Expulsions from among the ranks of the 350,000 post-primary students are rare and usually for severe or persistent breaches of discipline.
In recent years, parents were given a legal right, under Section 29 of the Education Act, to appeal such decisions to a special Department of Education committee.
But latest figures show that parents who pursue cases all the way are overwhelmingly losing the argument.
When a student is expelled, efforts are made to find an alternative place in another school or in Youthreach, which provides an alternative to mainstream education.
Legislation requires children to remain in education until the age of 16 and the National Educational Welfare Board must be informed of a pending expulsion.
According to latest figures from the Department of Education, there were a total of 351 appeals against expulsion of second-level pupils between 2005 and 2009.
Some were withdrawn and others were resolved locally, but 271 went all the way to a full hearing of a Department of Education committee. Of those, 203 were not upheld, while just 68 went in favour of the parents.
In 2007, the legislation was amended to require appeal committees to take into account the needs of the wider school community when considering appeals against expulsion.
That followed a number of high-profile incidents, including the successful appeal against the expulsion of a 14-year-old student who had threatened a teacher with a hammer, stabbed a fellow pupil with a pen and was found in possession of knives on the school grounds.
The figures, released to Fine Gael education spokesperson Brian Hayes, also show a downward trend in the number of appeals against expulsions.
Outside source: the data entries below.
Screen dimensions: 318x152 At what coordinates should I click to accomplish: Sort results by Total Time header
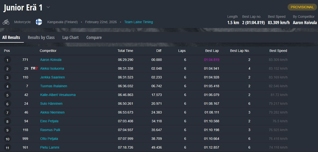point(125,51)
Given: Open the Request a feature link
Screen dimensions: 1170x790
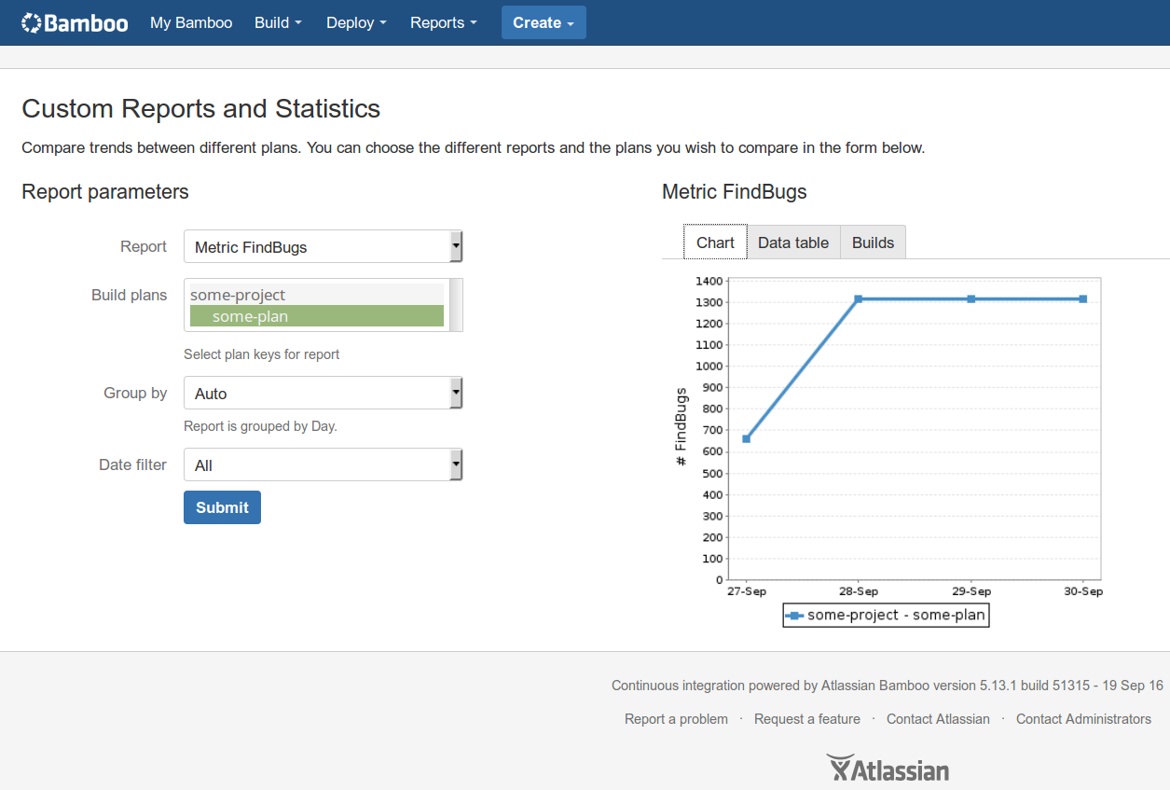Looking at the screenshot, I should click(x=807, y=719).
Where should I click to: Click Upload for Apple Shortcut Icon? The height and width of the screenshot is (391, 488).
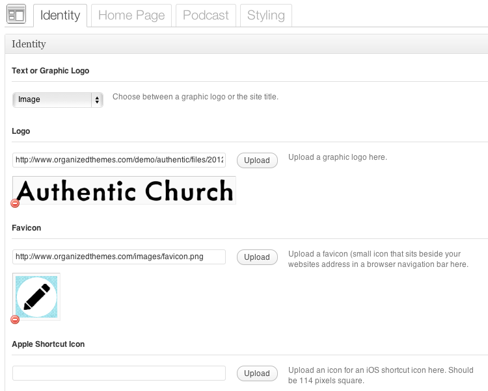coord(256,373)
There were only 56 in 2009, compared with 84 in 2006.
Section 29 also allows parents to appeal against a school's refusal to enrol or a decision to suspend a pupil for a period greater than 20 days.
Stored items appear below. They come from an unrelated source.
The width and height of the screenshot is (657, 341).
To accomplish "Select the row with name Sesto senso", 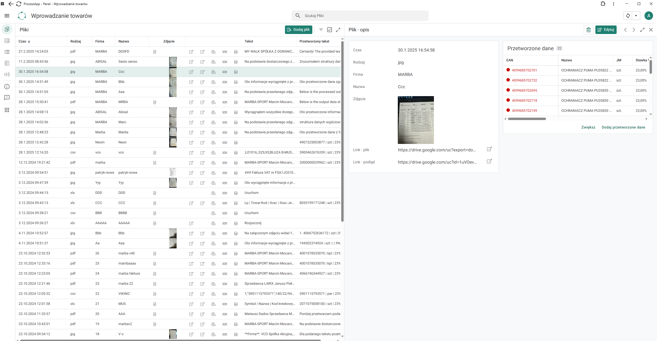I will tap(178, 62).
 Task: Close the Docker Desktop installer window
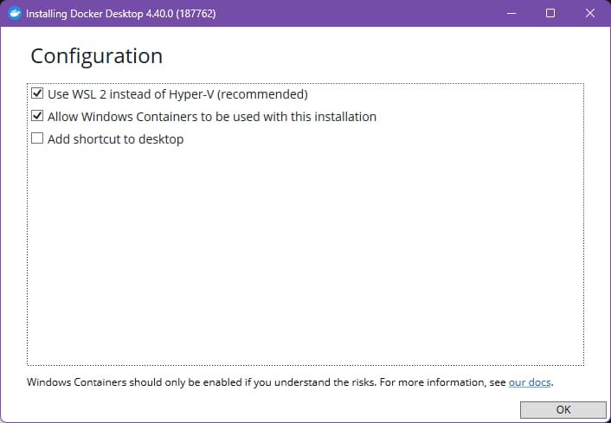(590, 13)
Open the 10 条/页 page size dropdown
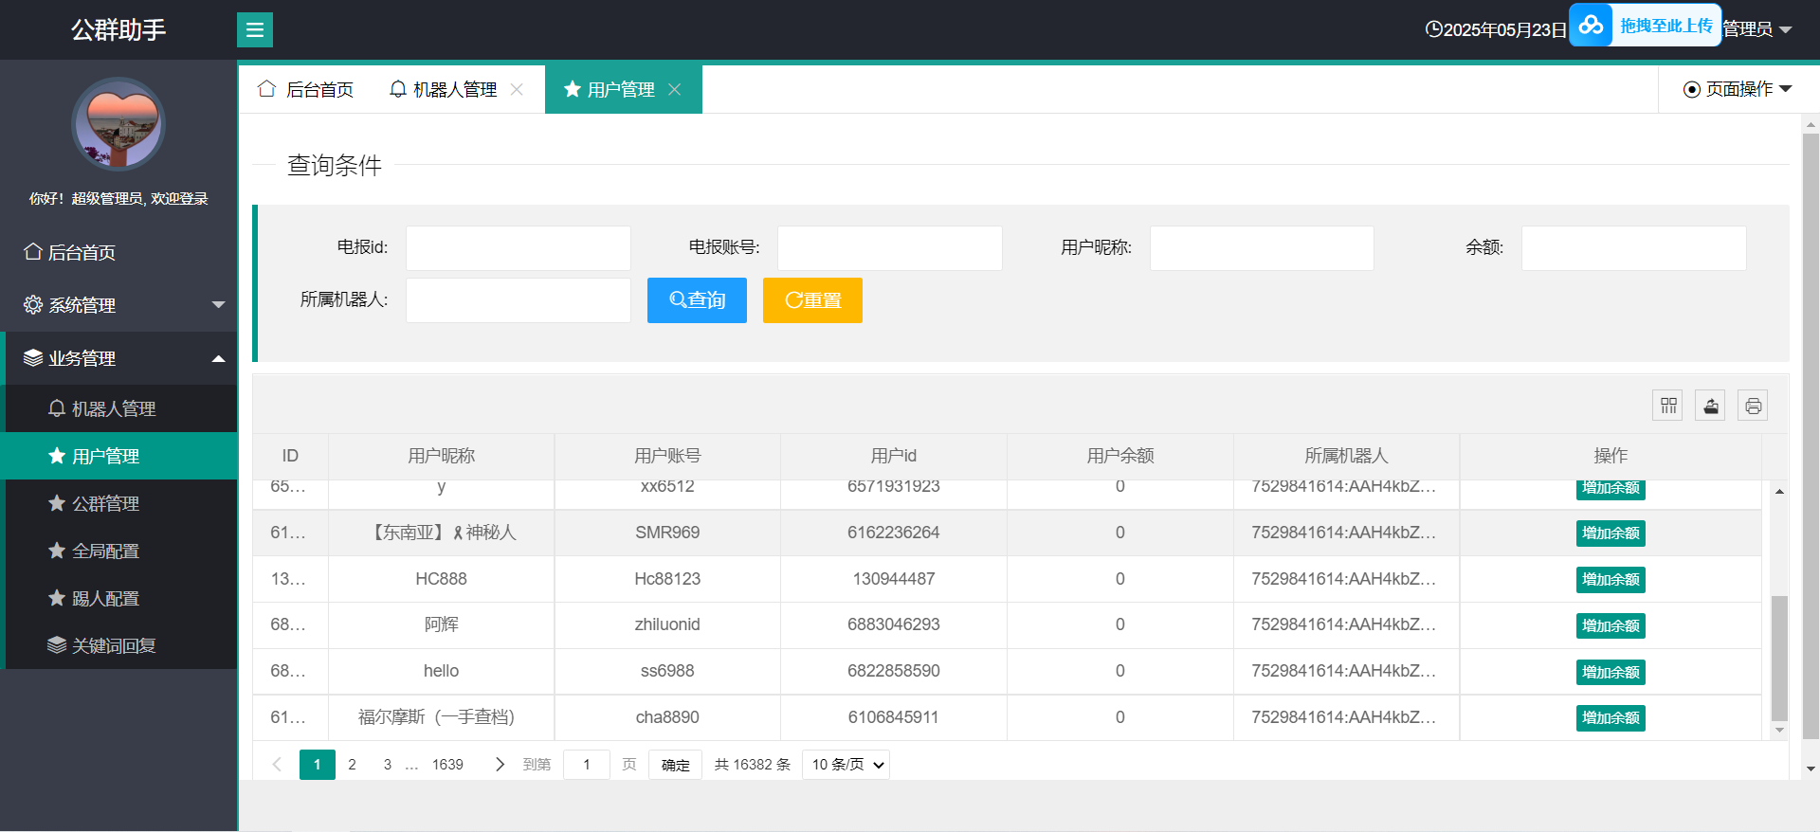The width and height of the screenshot is (1820, 832). click(846, 765)
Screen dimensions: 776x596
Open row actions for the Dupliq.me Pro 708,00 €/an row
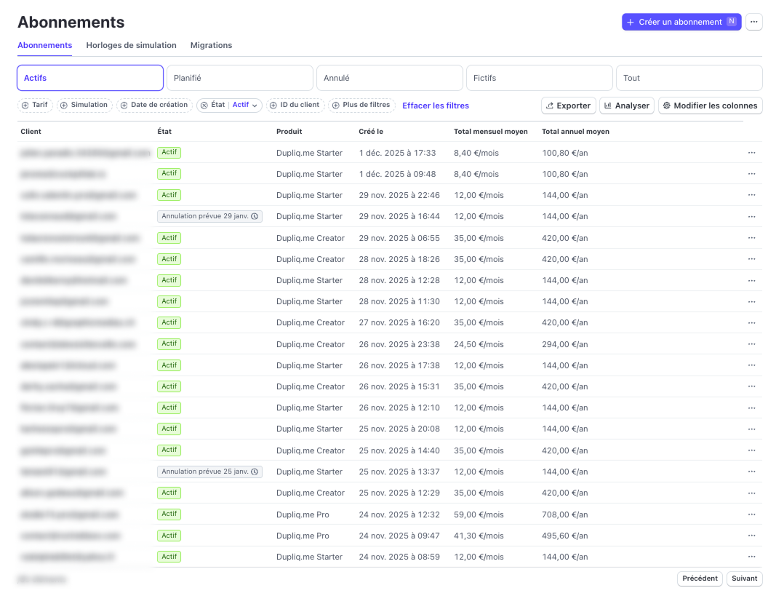coord(751,514)
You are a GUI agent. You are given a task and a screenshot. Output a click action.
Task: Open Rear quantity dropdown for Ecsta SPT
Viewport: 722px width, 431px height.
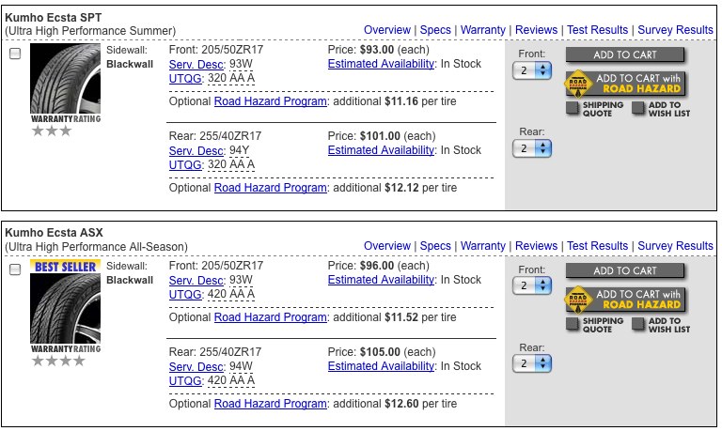[532, 148]
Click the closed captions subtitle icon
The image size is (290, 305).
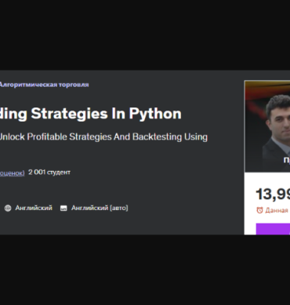click(x=63, y=209)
Where an appeal against an expulsion is upheld by the committee, the secretary-general of the department can direct a school to enrol or reinstate a pupil.
Transparent policies on admissions and behaviour, that adhere to the law and have been applied in a fair manner, are the cornerstone of a school's defence against an appeal.
The Section 29 process has been the subject of a number of High Court rulings.
As a result, the department has instructed that a committee is confined to reviewing whether a school's board of management applied its policies correctly and lawfully and whether it acted in a reasonable and rational manner.
Ferdia Kelly, general secretary of the Joint Managerial Body, which represents two-thirds of second-level schools, said no school took a decision lightly to suspend or expel a pupil.
Association of Secondary Teachers Ireland general-secretary John White said the figures showed that it was only when there was no alternative that schools reluctantly expelled or suspended pupils.
"Schools make every endeavour to cope with difficult and challenging pupils, but they also have to think of the great majority of pupils whose right to education may be damaged by disruptive pupils," he said.
Teachers Union of Ireland president Don Ryan said "decisions taken to suspend or expel pupils are taken in complete exasperation with the refusal to heed repeated requests for changed behaviour.
"It is important to make the distinction between boisterous behaviour and that which poses a risk to the health and safety of other pupils and school staff."